De todos modos su padre insistía en que no estaba tan fuerte y sano como le gustaría estar. En una conversación privada le dijo que sospechaba que el prolongado enfriamiento le había debilitado el corazón, y que su médico de Bath no lo contradecía en eso, aunque en realidad tampoco había confirmado sus temores. Fuera como fuera, el duque había comenzado a poner en orden sus asuntos.

Y lo primero que tenía en su lista era a su hijo y heredero.

Joseph tenía treinta y cinco años y estaba soltero. Peor aún, consecuencia directa de estar soltero, no tenía ningún hijo en la sala cuna. La sucesión no estaba asegurada.

El duque de Anburey había tomado medidas para remediar eso. Antes de llamarlo a él había invitado a lord Balderston a venir desde Londres y los dos habían hablado de la conveniencia de alentar un matrimonio entre sus hijos: el marqués de Attingsborough y la señorita Portia Hunt. Habían acordado hacer partícipes a sus hijos (lo de «hacer partícipes» era un simple eufemismo para no decir «ordenar») de sus deseos y luego esperar un feliz resultado antes que terminara la temporada.

Y ese fue el motivo de que lo hiciera venir desde Londres.

– Lo tendré presente, señor -dijo al terminar de abrazar a su madre-. No se me ocurre ninguna dama más apropiada que la señorita Hunt para ser mi esposa.
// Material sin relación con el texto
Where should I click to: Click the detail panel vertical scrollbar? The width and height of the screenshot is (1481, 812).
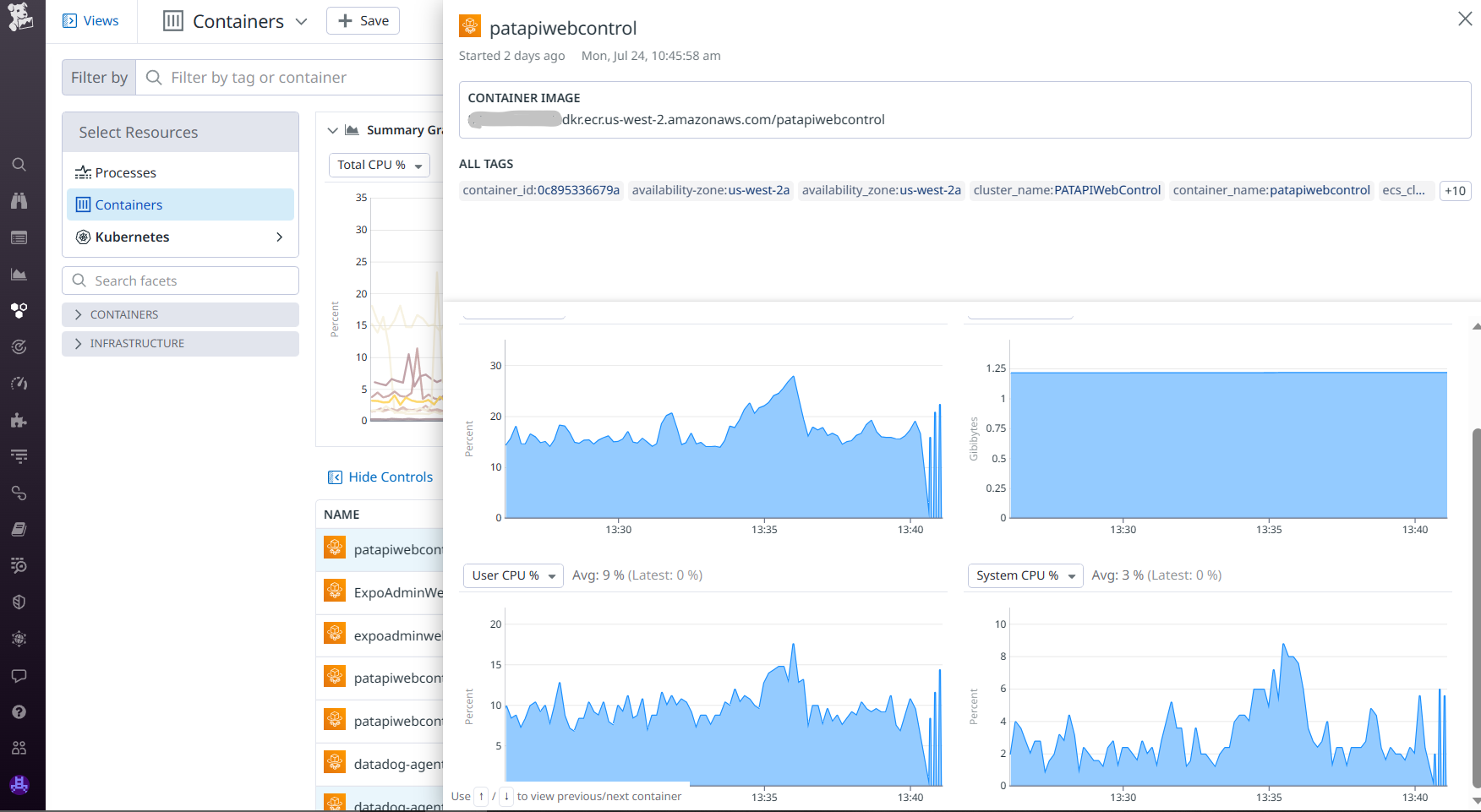pos(1476,591)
Lo cual era muy cierto si sólo tomaba en cuenta que su esposa sería también su marquesa, la futura duquesa de Anburey «y» la madre del futuro duque. El linaje de la señorita Hunt era impecable; también lo eran su apariencia y sus modales. En su carácter tampoco veía grandes motivos para poner objeciones. Había pasado bastante tiempo en su compañía hacía unos años, después que ella acabara su relación con Edgecombe y obviamente deseaba demostrar ante la alta sociedad que no tenía roto el corazón; él admiró su ánimo y su dignidad por entonces. Y en los años transcurridos desde aquello había bailado varias veces con ella en bailes y conversado de vez en cuando en otras reuniones sociales. Sólo dos o tres semanas atrás la había llevado a pasear en tílburi por Hyde Park a la hora del paseo de los elegantes. Pero nunca, nunca, hasta ese momento, se le había pasado por la cabeza la idea de cortejarla.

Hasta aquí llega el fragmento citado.